=== Begin Enclosure ===
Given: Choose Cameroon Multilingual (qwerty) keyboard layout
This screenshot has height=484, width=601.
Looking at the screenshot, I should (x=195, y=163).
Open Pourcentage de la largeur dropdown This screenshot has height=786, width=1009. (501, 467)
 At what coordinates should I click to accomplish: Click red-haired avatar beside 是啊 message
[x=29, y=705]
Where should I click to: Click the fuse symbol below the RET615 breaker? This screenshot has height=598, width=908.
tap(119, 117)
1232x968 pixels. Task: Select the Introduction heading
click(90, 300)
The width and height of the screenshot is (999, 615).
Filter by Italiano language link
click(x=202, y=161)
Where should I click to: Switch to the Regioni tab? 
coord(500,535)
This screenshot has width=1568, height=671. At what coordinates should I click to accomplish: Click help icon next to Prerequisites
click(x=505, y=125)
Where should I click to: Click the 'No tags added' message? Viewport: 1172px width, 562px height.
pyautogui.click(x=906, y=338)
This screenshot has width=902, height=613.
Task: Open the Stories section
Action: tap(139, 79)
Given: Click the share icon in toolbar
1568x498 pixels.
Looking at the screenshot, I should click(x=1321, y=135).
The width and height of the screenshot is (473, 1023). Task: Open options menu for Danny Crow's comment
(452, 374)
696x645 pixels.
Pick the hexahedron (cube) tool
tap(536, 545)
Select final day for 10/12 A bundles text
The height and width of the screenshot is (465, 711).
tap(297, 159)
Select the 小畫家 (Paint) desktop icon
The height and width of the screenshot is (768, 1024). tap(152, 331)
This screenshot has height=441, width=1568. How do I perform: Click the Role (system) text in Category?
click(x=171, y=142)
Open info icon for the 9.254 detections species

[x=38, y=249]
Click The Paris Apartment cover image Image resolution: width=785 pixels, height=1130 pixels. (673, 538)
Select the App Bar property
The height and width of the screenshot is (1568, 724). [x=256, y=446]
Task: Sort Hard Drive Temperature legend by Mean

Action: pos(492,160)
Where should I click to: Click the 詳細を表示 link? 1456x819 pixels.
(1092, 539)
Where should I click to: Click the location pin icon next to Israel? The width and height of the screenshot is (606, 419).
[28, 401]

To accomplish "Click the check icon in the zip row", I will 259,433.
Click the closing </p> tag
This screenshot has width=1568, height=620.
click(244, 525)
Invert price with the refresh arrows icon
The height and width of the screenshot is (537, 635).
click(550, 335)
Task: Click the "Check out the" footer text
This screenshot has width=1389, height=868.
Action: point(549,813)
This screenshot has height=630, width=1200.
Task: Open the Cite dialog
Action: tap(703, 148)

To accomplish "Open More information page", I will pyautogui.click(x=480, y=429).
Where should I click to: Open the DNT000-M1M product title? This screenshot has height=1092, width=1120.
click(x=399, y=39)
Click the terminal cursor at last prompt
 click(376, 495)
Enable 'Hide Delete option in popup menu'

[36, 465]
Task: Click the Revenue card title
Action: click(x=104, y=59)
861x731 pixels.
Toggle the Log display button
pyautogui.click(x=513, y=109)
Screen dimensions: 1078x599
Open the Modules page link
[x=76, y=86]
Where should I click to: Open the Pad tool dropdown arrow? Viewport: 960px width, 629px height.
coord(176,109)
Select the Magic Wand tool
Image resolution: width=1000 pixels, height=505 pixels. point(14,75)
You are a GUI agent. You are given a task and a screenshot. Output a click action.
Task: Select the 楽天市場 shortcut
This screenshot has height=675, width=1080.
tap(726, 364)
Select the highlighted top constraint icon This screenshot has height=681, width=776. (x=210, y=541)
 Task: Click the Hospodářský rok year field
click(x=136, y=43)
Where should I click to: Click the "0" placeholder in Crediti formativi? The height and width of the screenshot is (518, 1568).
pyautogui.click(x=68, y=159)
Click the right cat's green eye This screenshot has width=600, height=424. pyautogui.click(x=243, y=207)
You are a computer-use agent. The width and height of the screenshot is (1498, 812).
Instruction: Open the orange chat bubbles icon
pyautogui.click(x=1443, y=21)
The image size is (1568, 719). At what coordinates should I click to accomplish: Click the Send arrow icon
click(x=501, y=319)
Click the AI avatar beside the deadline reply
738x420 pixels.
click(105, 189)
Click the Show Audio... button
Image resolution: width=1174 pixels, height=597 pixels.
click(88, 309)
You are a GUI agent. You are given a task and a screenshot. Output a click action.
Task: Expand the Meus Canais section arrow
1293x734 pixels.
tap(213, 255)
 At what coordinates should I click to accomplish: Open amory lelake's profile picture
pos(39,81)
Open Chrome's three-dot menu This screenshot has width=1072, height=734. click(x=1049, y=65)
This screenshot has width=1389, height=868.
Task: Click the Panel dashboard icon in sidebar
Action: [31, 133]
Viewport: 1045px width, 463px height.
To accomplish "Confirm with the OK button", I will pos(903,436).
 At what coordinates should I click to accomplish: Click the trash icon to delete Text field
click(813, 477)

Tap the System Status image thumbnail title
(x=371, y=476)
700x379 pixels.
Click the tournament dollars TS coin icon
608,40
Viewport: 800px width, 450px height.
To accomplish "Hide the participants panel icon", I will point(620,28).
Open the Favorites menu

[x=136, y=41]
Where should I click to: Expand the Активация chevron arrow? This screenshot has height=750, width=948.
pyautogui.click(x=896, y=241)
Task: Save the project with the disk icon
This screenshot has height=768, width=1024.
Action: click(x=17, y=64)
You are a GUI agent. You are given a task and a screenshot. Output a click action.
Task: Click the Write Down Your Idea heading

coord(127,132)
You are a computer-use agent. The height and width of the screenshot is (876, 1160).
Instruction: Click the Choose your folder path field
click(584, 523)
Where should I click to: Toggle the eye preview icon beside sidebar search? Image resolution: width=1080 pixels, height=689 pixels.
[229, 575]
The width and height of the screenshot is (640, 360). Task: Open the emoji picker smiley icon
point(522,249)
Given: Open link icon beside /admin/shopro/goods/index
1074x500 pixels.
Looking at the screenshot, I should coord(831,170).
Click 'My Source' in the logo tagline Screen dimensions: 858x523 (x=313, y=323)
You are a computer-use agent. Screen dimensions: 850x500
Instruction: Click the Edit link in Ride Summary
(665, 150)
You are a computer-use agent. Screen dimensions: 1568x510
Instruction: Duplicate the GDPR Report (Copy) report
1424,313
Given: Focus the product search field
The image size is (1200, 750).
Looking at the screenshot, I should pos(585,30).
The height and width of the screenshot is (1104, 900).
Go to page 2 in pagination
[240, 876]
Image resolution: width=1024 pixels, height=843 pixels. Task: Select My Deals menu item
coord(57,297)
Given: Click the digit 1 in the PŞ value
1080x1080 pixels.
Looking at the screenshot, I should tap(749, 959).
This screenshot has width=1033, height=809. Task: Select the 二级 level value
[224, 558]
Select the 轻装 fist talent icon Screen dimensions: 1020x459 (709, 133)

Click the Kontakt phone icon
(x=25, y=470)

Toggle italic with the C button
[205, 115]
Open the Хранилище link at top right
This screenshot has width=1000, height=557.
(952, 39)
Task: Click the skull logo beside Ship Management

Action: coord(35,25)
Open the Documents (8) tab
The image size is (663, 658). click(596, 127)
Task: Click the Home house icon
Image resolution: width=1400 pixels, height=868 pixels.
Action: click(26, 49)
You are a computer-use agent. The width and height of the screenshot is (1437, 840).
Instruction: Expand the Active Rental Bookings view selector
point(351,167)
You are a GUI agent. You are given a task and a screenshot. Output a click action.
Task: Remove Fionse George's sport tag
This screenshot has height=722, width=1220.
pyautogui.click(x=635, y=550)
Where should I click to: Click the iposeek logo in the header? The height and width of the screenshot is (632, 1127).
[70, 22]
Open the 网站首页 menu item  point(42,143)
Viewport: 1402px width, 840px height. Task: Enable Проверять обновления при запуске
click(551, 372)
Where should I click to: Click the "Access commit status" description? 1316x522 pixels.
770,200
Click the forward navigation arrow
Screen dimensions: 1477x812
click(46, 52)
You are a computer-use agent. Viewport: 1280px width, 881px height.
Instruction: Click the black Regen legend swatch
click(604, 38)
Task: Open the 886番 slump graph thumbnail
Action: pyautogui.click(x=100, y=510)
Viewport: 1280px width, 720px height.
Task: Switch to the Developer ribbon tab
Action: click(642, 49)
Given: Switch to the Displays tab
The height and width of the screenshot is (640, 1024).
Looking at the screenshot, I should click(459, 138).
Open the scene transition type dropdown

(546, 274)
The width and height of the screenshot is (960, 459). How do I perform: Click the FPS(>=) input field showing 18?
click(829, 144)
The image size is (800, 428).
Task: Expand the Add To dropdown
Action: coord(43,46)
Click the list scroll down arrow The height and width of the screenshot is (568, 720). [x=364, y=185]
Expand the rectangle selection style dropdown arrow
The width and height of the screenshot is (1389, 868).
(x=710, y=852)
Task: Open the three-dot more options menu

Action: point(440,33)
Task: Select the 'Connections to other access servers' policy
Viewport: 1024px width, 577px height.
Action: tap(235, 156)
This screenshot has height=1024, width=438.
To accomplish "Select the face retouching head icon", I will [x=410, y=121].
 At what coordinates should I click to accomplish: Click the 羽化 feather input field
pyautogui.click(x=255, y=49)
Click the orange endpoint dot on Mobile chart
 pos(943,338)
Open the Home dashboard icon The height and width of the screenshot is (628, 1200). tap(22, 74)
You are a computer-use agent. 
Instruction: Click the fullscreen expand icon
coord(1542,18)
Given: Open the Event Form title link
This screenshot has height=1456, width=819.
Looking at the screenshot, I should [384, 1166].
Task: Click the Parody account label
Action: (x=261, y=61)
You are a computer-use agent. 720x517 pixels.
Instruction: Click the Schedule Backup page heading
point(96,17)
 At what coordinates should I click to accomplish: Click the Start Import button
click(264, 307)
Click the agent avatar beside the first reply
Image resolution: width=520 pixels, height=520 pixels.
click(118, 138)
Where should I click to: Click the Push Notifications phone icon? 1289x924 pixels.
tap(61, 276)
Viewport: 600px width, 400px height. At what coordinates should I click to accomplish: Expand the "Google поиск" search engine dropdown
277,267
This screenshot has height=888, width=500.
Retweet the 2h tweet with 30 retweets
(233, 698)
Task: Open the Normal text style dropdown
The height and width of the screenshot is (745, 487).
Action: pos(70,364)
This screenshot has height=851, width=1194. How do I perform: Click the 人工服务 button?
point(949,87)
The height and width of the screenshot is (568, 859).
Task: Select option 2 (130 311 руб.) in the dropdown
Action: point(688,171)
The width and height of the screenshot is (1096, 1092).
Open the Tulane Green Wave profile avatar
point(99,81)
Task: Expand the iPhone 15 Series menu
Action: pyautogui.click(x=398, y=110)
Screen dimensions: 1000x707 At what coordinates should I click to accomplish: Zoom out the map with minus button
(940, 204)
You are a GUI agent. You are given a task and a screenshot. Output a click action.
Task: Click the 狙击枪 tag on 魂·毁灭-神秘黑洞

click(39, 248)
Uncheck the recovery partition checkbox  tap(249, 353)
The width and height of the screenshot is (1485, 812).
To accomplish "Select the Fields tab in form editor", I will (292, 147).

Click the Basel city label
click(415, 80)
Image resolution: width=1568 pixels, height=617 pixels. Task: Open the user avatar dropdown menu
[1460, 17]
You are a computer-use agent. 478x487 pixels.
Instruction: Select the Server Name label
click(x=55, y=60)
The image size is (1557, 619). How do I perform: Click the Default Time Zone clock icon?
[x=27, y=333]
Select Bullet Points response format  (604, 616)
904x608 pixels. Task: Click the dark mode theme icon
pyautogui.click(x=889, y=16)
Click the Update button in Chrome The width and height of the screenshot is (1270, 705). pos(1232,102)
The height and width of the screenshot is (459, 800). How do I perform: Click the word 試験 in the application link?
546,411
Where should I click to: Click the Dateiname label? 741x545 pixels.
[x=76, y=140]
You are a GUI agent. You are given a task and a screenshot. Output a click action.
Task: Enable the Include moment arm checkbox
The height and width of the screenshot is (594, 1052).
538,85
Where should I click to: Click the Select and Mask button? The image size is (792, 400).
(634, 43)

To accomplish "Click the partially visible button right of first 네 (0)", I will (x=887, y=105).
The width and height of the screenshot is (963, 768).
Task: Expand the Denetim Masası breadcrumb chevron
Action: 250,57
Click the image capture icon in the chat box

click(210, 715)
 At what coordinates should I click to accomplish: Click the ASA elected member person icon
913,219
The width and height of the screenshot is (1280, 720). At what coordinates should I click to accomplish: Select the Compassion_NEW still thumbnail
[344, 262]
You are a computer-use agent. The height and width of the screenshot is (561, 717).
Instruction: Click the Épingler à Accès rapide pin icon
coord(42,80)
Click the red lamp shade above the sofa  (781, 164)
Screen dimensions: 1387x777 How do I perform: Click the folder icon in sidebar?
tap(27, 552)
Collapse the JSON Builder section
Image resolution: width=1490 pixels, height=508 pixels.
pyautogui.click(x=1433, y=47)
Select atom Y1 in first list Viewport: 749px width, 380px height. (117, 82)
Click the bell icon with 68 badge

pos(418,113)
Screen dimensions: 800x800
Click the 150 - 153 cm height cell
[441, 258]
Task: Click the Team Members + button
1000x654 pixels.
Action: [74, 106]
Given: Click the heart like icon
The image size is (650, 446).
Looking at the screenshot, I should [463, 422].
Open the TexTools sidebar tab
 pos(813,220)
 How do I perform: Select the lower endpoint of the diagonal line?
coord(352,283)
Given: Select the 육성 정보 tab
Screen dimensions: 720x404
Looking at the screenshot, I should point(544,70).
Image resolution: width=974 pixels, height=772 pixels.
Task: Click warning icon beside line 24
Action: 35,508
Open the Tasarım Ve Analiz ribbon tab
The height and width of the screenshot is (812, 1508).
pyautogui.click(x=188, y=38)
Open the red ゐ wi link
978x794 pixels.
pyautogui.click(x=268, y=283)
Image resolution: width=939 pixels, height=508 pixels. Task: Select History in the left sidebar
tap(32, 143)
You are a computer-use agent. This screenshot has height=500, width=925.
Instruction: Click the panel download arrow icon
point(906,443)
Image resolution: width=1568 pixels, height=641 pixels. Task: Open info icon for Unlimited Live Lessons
=== End Enclosure ===
Taking the listing above as the source, transcribe only the lines starting at the line with "The width and height of the screenshot is (960, 459)." and going through the line with "Click the list", unaltered and with both ends included.

- _EXERCISE RESPONSE_:
The width and height of the screenshot is (960, 459). How do I perform: Click the FPS(>=) input field showing 18?
click(829, 144)
The image size is (800, 428).
Task: Expand the Add To dropdown
Action: coord(43,46)
Click the list scroll down arrow The height and width of the screenshot is (568, 720). [x=364, y=185]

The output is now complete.